Japanese plant-based company DAIZ recently secured a substantial ¥71 billion (approximately $474 million) in Series C funding, marking the largest amount ever raised by a Japanese food tech firm, according to Green Queen.

This funding is earmarked for the construction of a new 40,000-square-foot facility. With the completion of this round, DAIZ’s total funding will reach ¥1.36 billion (about $87.6 million). Key investors in this round include Mitsubishi UFJ Capital, Roquette, Miyoshi Oil & Fat, and Kagoshima Bank.

DAIZ’s plant-based meat stands out due to its core technology called the “Ochiai Germination Method.” This innovative technique precisely controls the growth conditions (such as oxygen, carbon dioxide, temperature, and water) during soybean germination, resulting in increased breakdown products.

Compared to conventional germination conditions, DAIZ’s patented technology enhances the production of umami source glutamic acid tenfold, energy source arginine twofold, isoflavone 4.3 times, and GABA (gamma-aminobutyric acid) 3.5 times.

These breakdown products serve as flavor enhancers, allowing DAIZ’s plant-based meat products to improve taste and texture without artificial additives.
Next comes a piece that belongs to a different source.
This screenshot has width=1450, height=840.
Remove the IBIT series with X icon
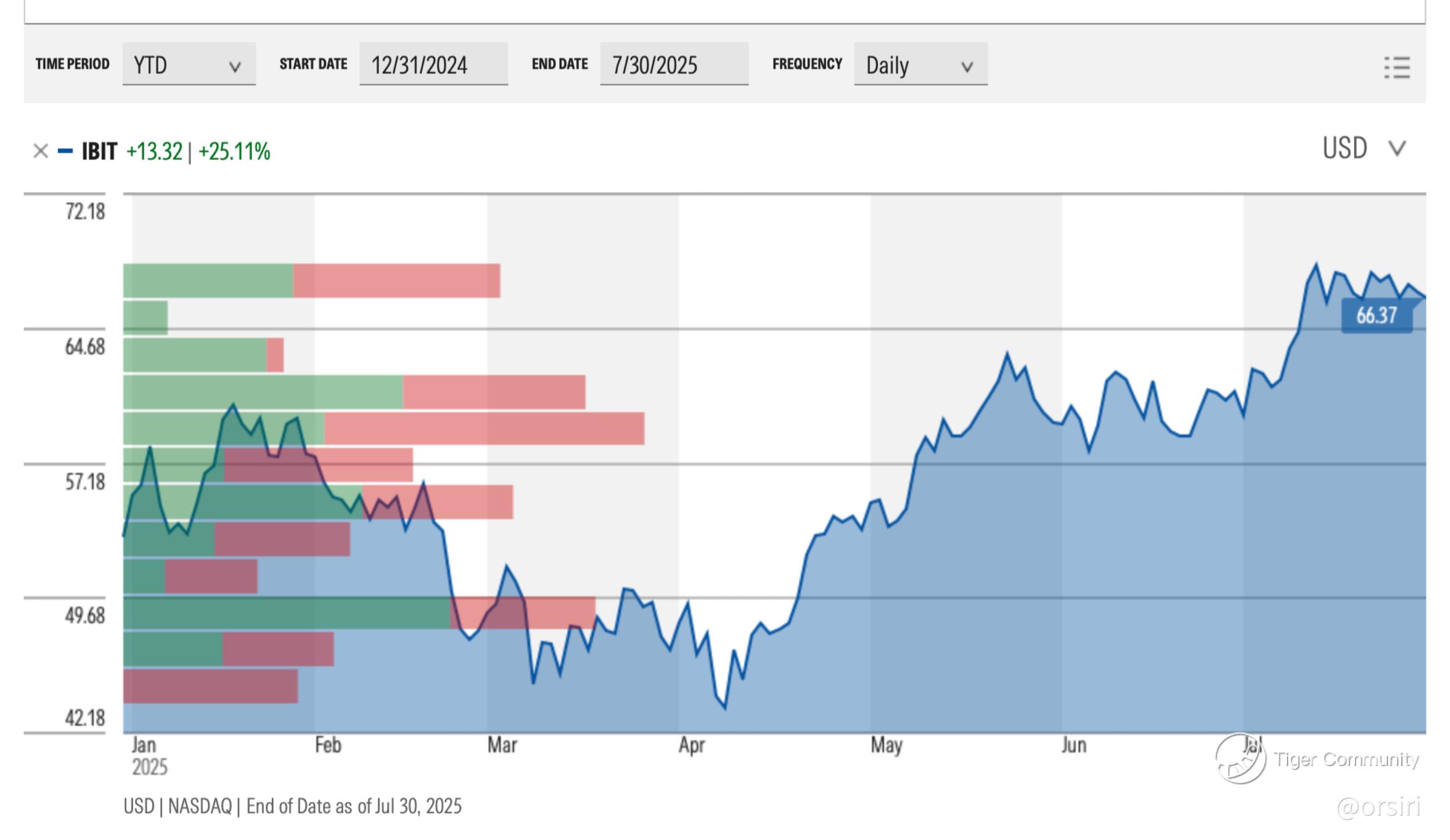tap(41, 151)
The newly acquired funds will be allocated to constructing a new factory in Kumamoto, Japan, set to commence operations in February 2025. The initial production capacity is estimated at 8,000 tons per year, with full production reaching 20,000 tons annually, making it Japan’s largest plant-based meat facility.
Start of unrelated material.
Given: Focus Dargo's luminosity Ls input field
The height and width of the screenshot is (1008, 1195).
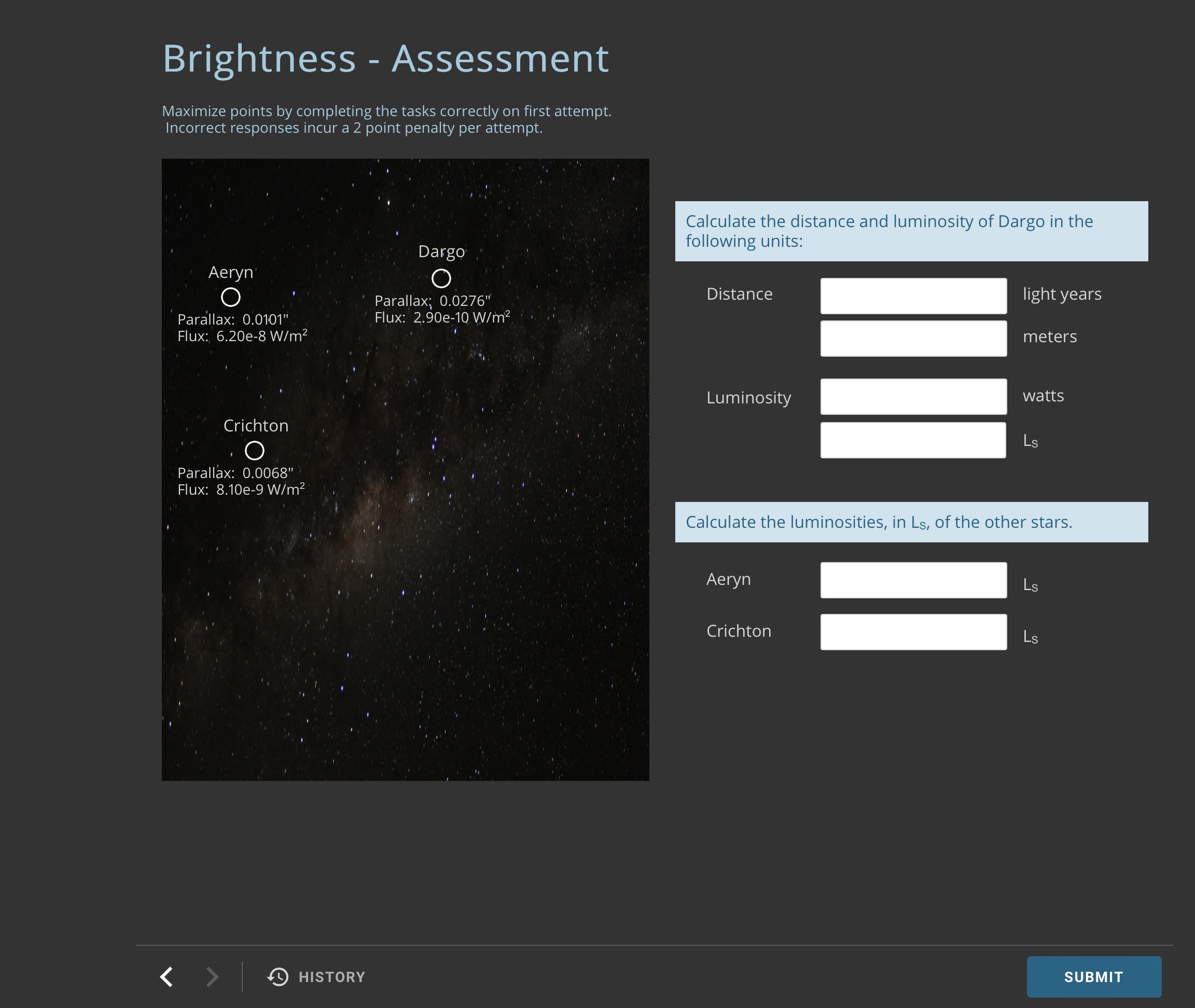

DAIZ’s technology is closely linked to the prominent position of soybeans in Japanese cuisine, where they are widely used to make tofu, edamame, natto, miso, and grilled fish.

In 2020, DAIZ secured ¥650 million in Series A funding and ¥1.85 billion in Series B funding last year. The company aims to expand its domestic and international collaborations, having already partnered with Japan’s 7-Eleven for two ready-to-eat products. DAIZ plans to accelerate its collaboration strategy with companies in Europe, North America, and Asia.

The potential of Japan’s plant-based market

The potential of the plant-based market in Japan has witnessed substantial growth, doubling in size from 2019 to 2022. The year 2020 was hailed as the “year of alternative proteins” in Japan.

Companies such as Umami United, Next Meats, and 2Foods have emerged as key players in the Japanese plant-based food market. Major corporations, including Marukome’s Soy Lab, Otsuka Foods’ Zero Meat, Itoham Foods, and NH Foods, have also entered the vegan food sector.

A recent survey indicated that only 17.5% of respondents have tried soy protein-based meat alternatives, with 3.1% experimenting with plant-based meats made from other ingredients. Interestingly, nearly one-fifth of participants intentionally reduced animal-based food consumption at least once a week, identifying with a flexible vegetarian lifestyle.

Japanese government support for vegan food

Government support is identified as a significant opportunity for companies like DAIZ. Japan has established government departments to promote alternative protein technologies, with a 2021 white paper categorizing meat substitutes as a solution for achieving the net-zero target by 2050. Economic institutions, including the Japan External Trade Organization, are collaborating with alternative protein companies to further expand the market.

Last year, the Japanese government announced efforts to create a plant-based food labeling law, aimed at eliminating barriers to the vegan food industry. DAIZ’s CFO, Tatsuya Koitabashi, acknowledged the challenging funding environment for startups but credited the company’s success to government support, securing long-term corporate loans through the Ministry of Economy, Trade and Industry and the Ministry of Agriculture, Forestry, and Fisheries at a low cost.